Dinah used to carry the sheet of notebook paper folded up in her billfold until it started wearing thin along the folds. Then she had put it away somewhere, in a scrapbook maybe. Perry remembered how fond she had been of the little essay, one of those “What I Want to Be When I Grow Up” kinds, and she had shared it with him on one of their first dates, then brought it out occasionally during their courtship. She must have written it in third or fourth grade, for her cursive handwriting had obviously been in its formative stages. He remembered their laughing together over the spelling of several words and the creative punctuation, but most of all over the actual content.

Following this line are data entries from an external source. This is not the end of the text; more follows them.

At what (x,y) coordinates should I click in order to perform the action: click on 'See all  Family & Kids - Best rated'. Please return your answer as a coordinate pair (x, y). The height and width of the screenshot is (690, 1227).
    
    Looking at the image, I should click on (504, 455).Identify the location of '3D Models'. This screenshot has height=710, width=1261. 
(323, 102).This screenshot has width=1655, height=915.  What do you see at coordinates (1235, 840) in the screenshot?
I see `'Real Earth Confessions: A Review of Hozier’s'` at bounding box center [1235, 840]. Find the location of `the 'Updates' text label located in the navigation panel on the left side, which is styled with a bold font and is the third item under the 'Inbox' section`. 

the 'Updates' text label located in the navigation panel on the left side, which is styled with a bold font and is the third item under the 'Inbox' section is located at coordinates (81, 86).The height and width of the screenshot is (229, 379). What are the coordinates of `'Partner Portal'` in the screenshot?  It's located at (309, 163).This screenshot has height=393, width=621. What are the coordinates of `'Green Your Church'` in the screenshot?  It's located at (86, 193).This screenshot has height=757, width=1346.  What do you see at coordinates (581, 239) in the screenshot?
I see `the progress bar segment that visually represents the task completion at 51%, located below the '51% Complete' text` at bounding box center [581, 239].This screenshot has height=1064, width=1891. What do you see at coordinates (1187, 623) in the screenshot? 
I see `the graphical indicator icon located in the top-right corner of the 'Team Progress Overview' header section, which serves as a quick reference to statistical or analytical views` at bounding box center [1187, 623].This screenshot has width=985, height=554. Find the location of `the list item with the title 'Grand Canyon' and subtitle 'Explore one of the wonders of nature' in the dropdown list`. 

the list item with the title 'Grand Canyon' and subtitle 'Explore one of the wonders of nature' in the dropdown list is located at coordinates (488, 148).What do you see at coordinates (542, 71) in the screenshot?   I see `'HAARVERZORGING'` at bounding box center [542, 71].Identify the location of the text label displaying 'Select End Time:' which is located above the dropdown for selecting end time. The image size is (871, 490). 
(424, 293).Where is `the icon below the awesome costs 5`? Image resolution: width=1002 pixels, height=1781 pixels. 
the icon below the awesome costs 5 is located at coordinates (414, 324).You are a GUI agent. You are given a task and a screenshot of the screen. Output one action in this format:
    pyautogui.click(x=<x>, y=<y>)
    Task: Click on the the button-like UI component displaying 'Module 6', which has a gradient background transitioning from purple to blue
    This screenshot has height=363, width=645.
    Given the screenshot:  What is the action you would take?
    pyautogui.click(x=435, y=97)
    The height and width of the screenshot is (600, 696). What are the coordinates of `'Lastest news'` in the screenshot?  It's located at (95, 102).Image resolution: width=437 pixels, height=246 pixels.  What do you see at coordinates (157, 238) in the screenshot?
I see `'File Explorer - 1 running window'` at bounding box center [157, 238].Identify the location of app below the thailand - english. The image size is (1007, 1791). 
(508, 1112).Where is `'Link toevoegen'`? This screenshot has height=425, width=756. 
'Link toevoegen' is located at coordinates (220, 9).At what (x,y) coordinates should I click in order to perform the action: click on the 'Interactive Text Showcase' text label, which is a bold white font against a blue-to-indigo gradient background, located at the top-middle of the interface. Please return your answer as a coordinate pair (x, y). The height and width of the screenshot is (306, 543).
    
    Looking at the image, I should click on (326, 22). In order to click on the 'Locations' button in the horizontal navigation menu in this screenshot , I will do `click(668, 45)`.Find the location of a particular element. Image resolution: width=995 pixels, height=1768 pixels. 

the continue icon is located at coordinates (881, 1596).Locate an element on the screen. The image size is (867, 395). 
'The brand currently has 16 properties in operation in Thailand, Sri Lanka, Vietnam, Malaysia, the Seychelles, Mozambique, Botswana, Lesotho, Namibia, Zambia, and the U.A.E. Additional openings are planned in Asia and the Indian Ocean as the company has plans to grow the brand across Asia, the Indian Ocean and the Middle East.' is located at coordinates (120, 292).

The essay had begun forthrightly. “When I grow up I want to be a cowboy.” Not a cowboy's wife or sweetheart, not even a cowgirl, but a cowboy. He remembered his amazement when Dinah's father had entertained him at their first meeting with stories of Dinah's tomboyish childhood. Perry had looked back and forth between Dinah and her father, wondering how she could be sitting there so clearly and completely feminine in every way yet having done the things her father was telling. Surely this beauty with the amber hair could never have shinnied up the flagpole of her elementary school on a dare—wearing a dress. Surely she hadn't grabbed Buddy Gower by the collar after school and given him a black eye for picking on her cousin. It couldn't be true that she had challenged every boy in her fifth grade class to an arm wrestling match—and won. But she confirmed every story her father told and offered a few more of her own.

Perry had already seen the school essay by the time he learned of all these bold exploits, but he had assumed until then that the cowboy ambition had been only a passing fancy or maybe even a joke Dinah had played because she thought the assignment was stupid. That would be like her. After hearing her father's stories, though, he remembered feeling vaguely threatened by the thought of dating a woman who had despised dolls and playhouses and whose birthday lists always included things like a gun holster, a ball glove, a Lone Ranger mask, and cowboy boots.

He realized now that he had very possibly suppressed the memory of her essay on purpose, filing it away under “The Way She Used to Be” and desperately hoping it would never get mixed up with “The Way She Is Now.” It would have been interesting, though, now that he thought about it, to pursue the matter further had he not been so intimidated. He wondered what she would have said if he had asked at what point she had changed. What had marked the division between tomboy and lady? Surely a little girl didn't just wake up one day, pack away her baseball bat and rifle, and dress up for a tea party. What had initiated it all?